Not exactly. An aircraft can achieve flight even if you never pulled back on the stick and just kept accelerating down the runway. The plane will feel lighter and lighter until it just lifts off the ground.
(Source: my own aircraft. A C172)

Aaaaaand all those foils utilize an angle of attack.


I'm talking about no angle of attack.

I'm wanting to design a retractable hydrofoil, and it will tuck away better if it has a 0° angle of attack.

That's because the wings are ANGLED.

Here again, I forgot to mention that even with no angle of attack it seems standard foils produce a very very small percentage of lift with no angle of attack, and speed is what gives those foils fight.

Angled as in its dihedral? Or angled in relation to the ground? Because its landing gear is tricycle gear so no AoA until you pull back on the stick and drop the tail.

Angled relative to the wind.

Like when you stick you're hand out the window of a car on the interstate, and you angle you're hand so it moves up or down, but keep it flat and it doesn't move up or down.

Depends on the Reynolds number.

>I want to design a device that does not do the one thing that makes it work

en.wikipedia.org/wiki/Magnus_effect

Hey guys. Despite scoffing at all my aero projects as "basic and stupid" looking at this thread not many people here can describe how an airfoil works. Pretty sad really that you posture yourself as an ubermensch genius yet can't even answer a basic aerodynamics question.

Anyway chiding aside, The Bernoulli (air moving faster on top) explanation is not true. An airfoil works due to a combination of deflecting air downwards (Newton) and the fact that air over the top is curved (Euler). Literally the first page of any aerodynamics book will tell you that curving a streamline causes a pressure drop.
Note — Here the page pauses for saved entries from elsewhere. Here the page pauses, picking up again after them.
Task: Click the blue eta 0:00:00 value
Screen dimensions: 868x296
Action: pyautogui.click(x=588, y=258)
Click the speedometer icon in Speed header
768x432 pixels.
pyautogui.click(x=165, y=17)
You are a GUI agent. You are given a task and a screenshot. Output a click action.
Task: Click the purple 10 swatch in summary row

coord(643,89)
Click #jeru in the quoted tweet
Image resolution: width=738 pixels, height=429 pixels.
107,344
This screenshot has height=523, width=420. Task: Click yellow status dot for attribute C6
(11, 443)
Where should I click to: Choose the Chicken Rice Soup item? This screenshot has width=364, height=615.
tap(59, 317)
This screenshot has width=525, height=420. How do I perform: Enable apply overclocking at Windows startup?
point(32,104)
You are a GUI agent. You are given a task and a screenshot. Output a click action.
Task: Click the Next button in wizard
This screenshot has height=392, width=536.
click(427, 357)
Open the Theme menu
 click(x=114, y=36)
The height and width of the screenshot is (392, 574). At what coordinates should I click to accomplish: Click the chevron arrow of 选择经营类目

The describing relation deltaP/deltaN = rho*v^/r where deltaN is the thickness of the air being curved and r is the radius of curvature. This is easily derived from Euler's Equations. This is why unsymmetrical airfoils generate lift at zero angle of attack. However if the curve is too sharp the flow will separate and cause turbulence. This depends on the flow conditions (reynolds number) and is why one airfoil camber doesn't work well in all circumstances.

So yeah I'm pretty triggered that whenever I post a basic aerodynamics problem I get told to fuck off because it's "babby homework-tier" yet when someone asks how a wing works nobody even knows this. Even the other day no-one could say how an axial compressor works when someone asked despite everyone here allegedly being "physics experts" Veeky Forums is really far up it's own ass.

No

You can easily prove this is not the case by first taking a rotating cylinder (i.e. a forced vortex), convert it into an aerofoil shape via the Joukowski transform and compute the flow field around it via complex potentials. While this does not account for boundary layer effects (i.e. viscosity) or compressibility, it is a good approximation nonetheless.

Alternatively, if you wanna go balls deep, take an aerofoil shape and compute lift by the Prandtl -Meyer shock expansion theory.

You'll see both will yield a lift force up.

Cambered aerofoils generate lift even at 0 AoA.